If you read article about Discounted Cash Flow or Net Present Value, then you know that you can apply a particular discount rate - your required rate of return - to a series of future cash flows to determine what that income stream is worth today. If you rearrange that process, you can re-characterize the present value (PV) as your known present cost (i.e., the amount of cash you have to invest in order to make this purchase) and treat the discount rate (the rate of return) as your unknown.

In discounted cash flow you estimated the future cash flows and the proper discount rate and then used that information to calculate the PV of your cash investment.

Now, if you forecast the future cash flows and the PV (i.e., the amount) of your actual cash investment, you can calculate the discount rate, which you call the internal rate of return.

## How to Calculate Internal Rate of Return

1. If you try to figure an IRR manually, you'll spend a great deal of time.
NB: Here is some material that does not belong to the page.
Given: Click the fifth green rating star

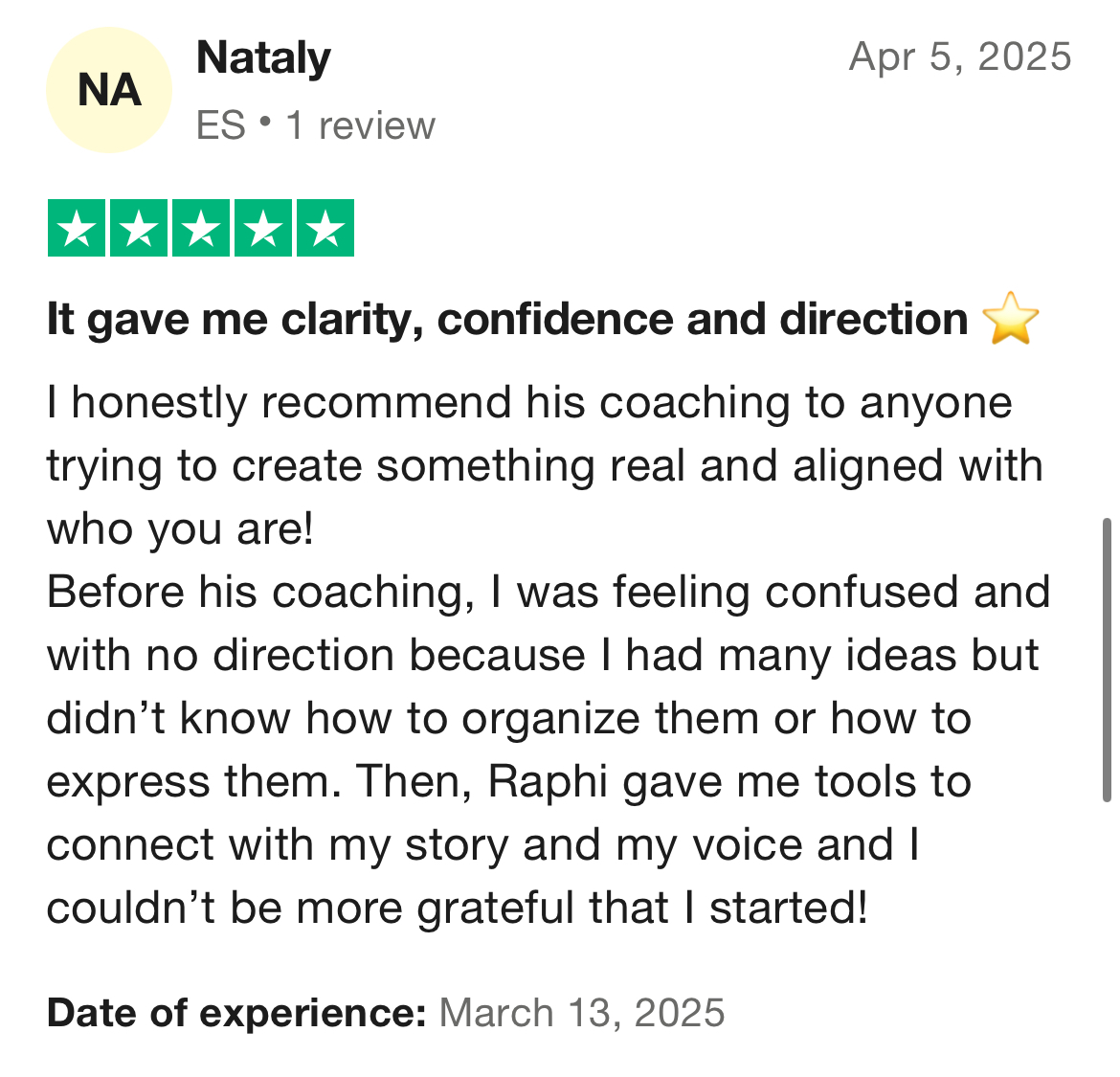Looking at the screenshot, I should coord(325,228).
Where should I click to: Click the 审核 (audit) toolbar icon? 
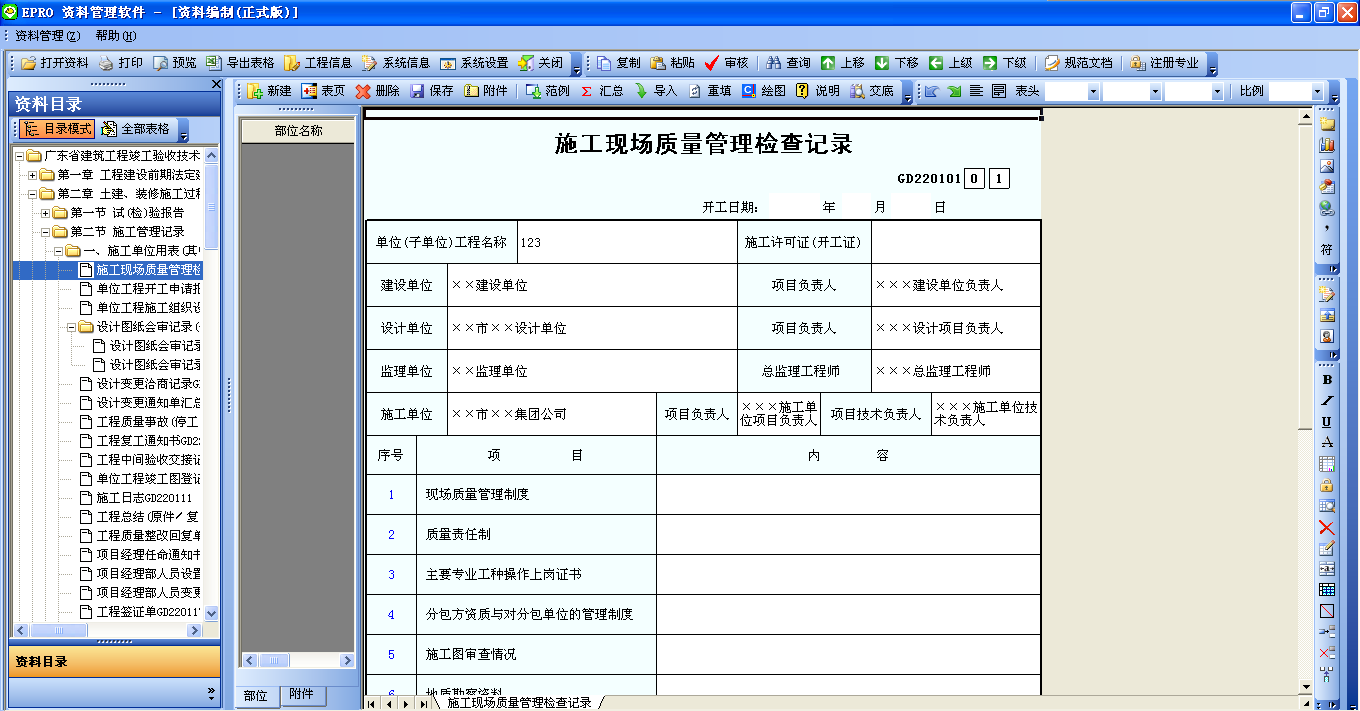click(x=727, y=62)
The process is an iterative, successive-approximation technique (math-speak for trial and error) that starts with a guess and narrows its way to a conclusion. Instead, use the Microsoft Excel spreadsheet example that you can download below.
2. Note that if your project has negative cash flows in the future, then it may not be possible to solve for an IRR. The solution to this problem is a technique called modified internal rate of return (MIRR).